» Problem statement
Could you copy every one of the records below line by line, with no changes?

(Dataset rows)
:::::

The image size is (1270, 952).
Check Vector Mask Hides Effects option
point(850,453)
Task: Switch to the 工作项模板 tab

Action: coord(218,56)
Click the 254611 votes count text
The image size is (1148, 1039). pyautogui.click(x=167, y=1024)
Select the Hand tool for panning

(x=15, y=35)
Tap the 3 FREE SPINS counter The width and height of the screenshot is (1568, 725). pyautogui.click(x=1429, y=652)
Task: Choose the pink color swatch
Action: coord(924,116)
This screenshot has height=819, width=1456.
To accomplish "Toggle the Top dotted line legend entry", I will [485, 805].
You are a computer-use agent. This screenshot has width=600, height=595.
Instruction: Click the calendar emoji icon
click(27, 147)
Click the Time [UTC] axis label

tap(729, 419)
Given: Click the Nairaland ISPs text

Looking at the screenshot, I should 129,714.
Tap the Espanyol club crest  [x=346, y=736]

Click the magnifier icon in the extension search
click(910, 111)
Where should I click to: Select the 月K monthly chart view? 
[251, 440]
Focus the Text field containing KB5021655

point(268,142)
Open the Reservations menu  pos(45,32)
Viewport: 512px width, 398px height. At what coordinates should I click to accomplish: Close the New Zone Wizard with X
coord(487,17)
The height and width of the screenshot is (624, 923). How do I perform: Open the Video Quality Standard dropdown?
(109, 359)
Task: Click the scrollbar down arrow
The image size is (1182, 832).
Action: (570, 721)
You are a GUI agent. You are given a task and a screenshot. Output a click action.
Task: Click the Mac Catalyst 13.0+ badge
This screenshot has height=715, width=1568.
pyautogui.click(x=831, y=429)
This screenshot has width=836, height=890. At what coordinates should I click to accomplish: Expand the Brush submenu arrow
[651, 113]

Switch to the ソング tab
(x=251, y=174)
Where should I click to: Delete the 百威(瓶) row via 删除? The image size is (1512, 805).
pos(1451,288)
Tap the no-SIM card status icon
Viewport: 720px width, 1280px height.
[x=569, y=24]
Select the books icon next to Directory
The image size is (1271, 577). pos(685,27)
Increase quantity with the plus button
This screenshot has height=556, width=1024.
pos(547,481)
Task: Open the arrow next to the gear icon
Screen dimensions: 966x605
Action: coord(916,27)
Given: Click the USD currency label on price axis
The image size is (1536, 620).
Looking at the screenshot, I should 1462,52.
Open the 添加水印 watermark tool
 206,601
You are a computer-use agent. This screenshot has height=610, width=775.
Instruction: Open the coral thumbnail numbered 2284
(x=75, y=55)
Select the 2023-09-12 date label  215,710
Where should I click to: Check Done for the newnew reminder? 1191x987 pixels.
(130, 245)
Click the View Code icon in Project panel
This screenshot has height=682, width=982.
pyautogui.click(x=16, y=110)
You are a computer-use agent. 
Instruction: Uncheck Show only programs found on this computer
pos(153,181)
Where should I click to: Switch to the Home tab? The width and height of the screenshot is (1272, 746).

:::::

» Full output
The image size is (1270, 952).
Check Vector Mask Hides Effects option
point(850,453)
Task: Switch to the 工作项模板 tab

Action: coord(218,56)
Click the 254611 votes count text
The image size is (1148, 1039). pyautogui.click(x=167, y=1024)
Select the Hand tool for panning

(x=15, y=35)
Tap the 3 FREE SPINS counter The width and height of the screenshot is (1568, 725). pyautogui.click(x=1429, y=652)
Task: Choose the pink color swatch
Action: coord(924,116)
This screenshot has height=819, width=1456.
To accomplish "Toggle the Top dotted line legend entry", I will [485, 805].
You are a computer-use agent. This screenshot has width=600, height=595.
Instruction: Click the calendar emoji icon
click(27, 147)
Click the Time [UTC] axis label

tap(729, 419)
Given: Click the Nairaland ISPs text

Looking at the screenshot, I should 129,714.
Tap the Espanyol club crest  [x=346, y=736]

Click the magnifier icon in the extension search
click(910, 111)
Where should I click to: Select the 月K monthly chart view? 
[251, 440]
Focus the Text field containing KB5021655

point(268,142)
Open the Reservations menu  pos(45,32)
Viewport: 512px width, 398px height. At what coordinates should I click to accomplish: Close the New Zone Wizard with X
coord(487,17)
The height and width of the screenshot is (624, 923). How do I perform: Open the Video Quality Standard dropdown?
(109, 359)
Task: Click the scrollbar down arrow
The image size is (1182, 832).
Action: (570, 721)
You are a GUI agent. You are given a task and a screenshot. Output a click action.
Task: Click the Mac Catalyst 13.0+ badge
This screenshot has height=715, width=1568.
pyautogui.click(x=831, y=429)
This screenshot has width=836, height=890. At what coordinates should I click to accomplish: Expand the Brush submenu arrow
[651, 113]

Switch to the ソング tab
(x=251, y=174)
Where should I click to: Delete the 百威(瓶) row via 删除? The image size is (1512, 805).
pos(1451,288)
Tap the no-SIM card status icon
Viewport: 720px width, 1280px height.
[x=569, y=24]
Select the books icon next to Directory
The image size is (1271, 577). pos(685,27)
Increase quantity with the plus button
This screenshot has height=556, width=1024.
pos(547,481)
Task: Open the arrow next to the gear icon
Screen dimensions: 966x605
Action: coord(916,27)
Given: Click the USD currency label on price axis
The image size is (1536, 620).
Looking at the screenshot, I should 1462,52.
Open the 添加水印 watermark tool
 206,601
You are a computer-use agent. This screenshot has height=610, width=775.
Instruction: Open the coral thumbnail numbered 2284
(x=75, y=55)
Select the 2023-09-12 date label  215,710
Where should I click to: Check Done for the newnew reminder? 1191x987 pixels.
(130, 245)
Click the View Code icon in Project panel
This screenshot has height=682, width=982.
pyautogui.click(x=16, y=110)
You are a computer-use agent. 
Instruction: Uncheck Show only programs found on this computer
pos(153,181)
Where should I click to: Switch to the Home tab? The width and height of the screenshot is (1272, 746).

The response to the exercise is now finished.